Source information ::
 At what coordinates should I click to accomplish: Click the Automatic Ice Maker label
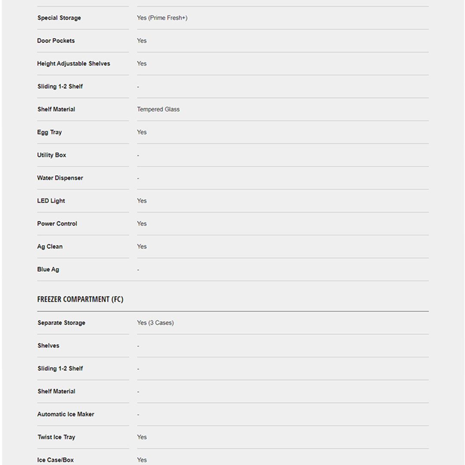[x=65, y=414]
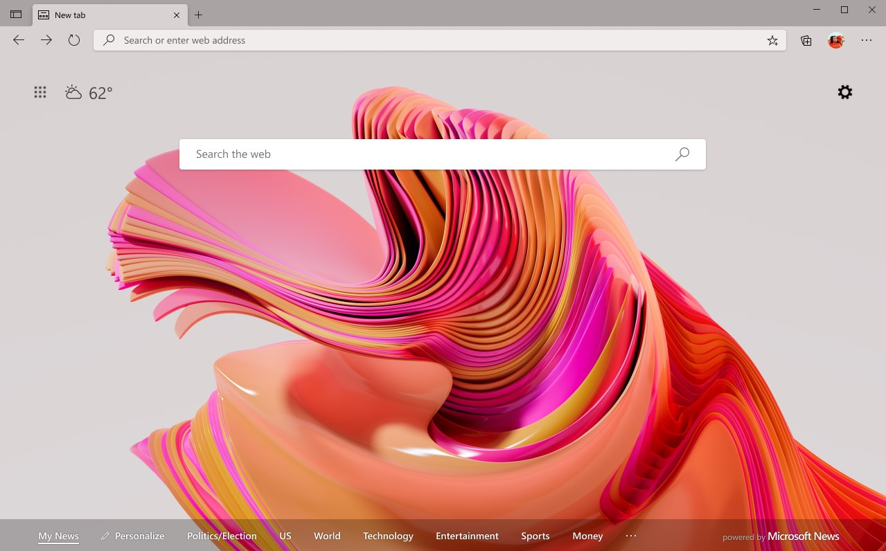Open a new tab with plus button
The width and height of the screenshot is (886, 551).
point(199,15)
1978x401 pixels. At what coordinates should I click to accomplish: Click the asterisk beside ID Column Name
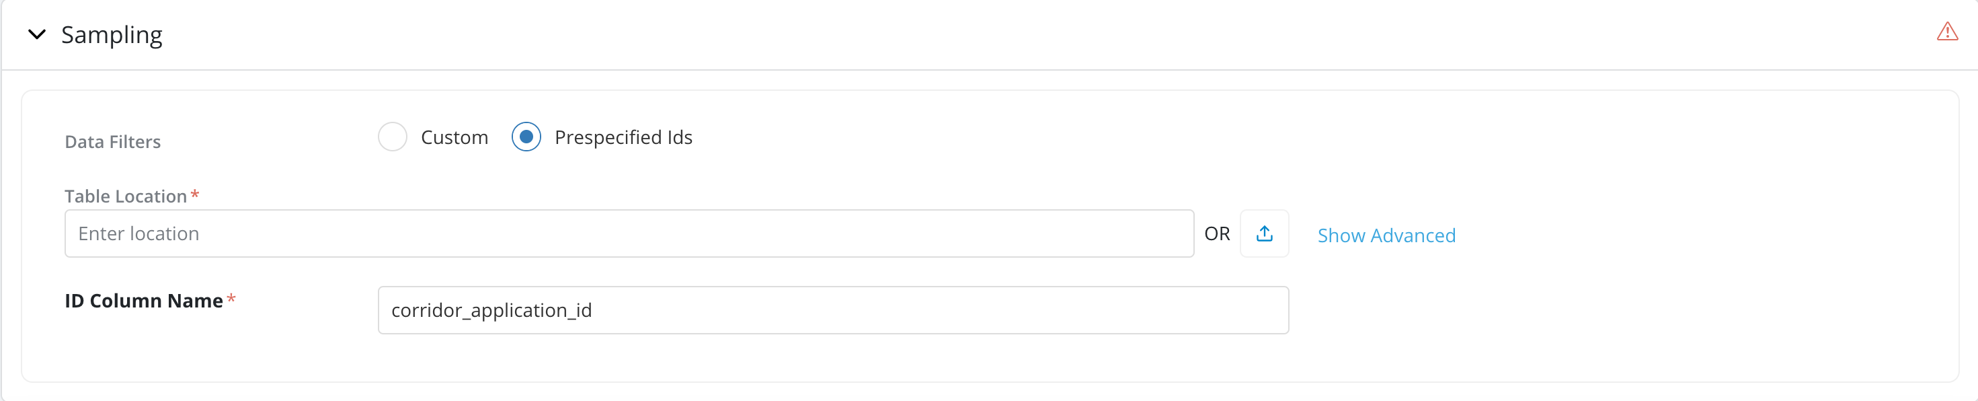pos(231,300)
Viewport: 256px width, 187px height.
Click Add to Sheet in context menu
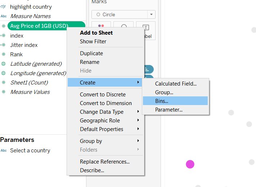[96, 33]
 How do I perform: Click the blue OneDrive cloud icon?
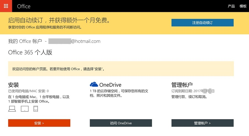point(94,85)
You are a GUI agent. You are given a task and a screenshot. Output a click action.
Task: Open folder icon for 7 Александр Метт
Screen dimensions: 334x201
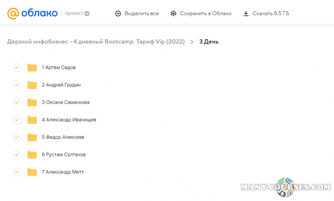click(32, 172)
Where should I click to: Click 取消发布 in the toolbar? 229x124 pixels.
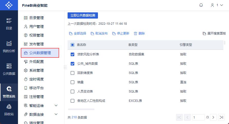pyautogui.click(x=99, y=34)
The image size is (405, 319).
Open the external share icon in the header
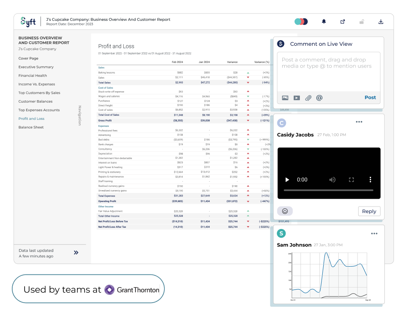(342, 22)
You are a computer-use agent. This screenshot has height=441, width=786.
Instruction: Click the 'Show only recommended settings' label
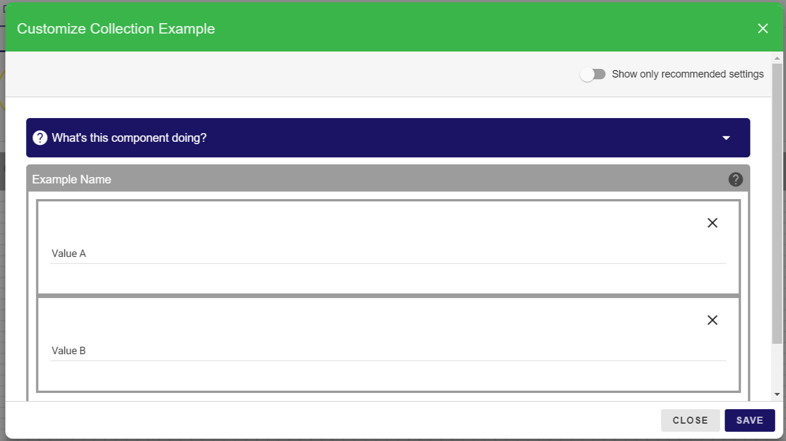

Required action :: Give the number of lines that hold the word "agent" in these records, with nothing added.

Expected answer :: 2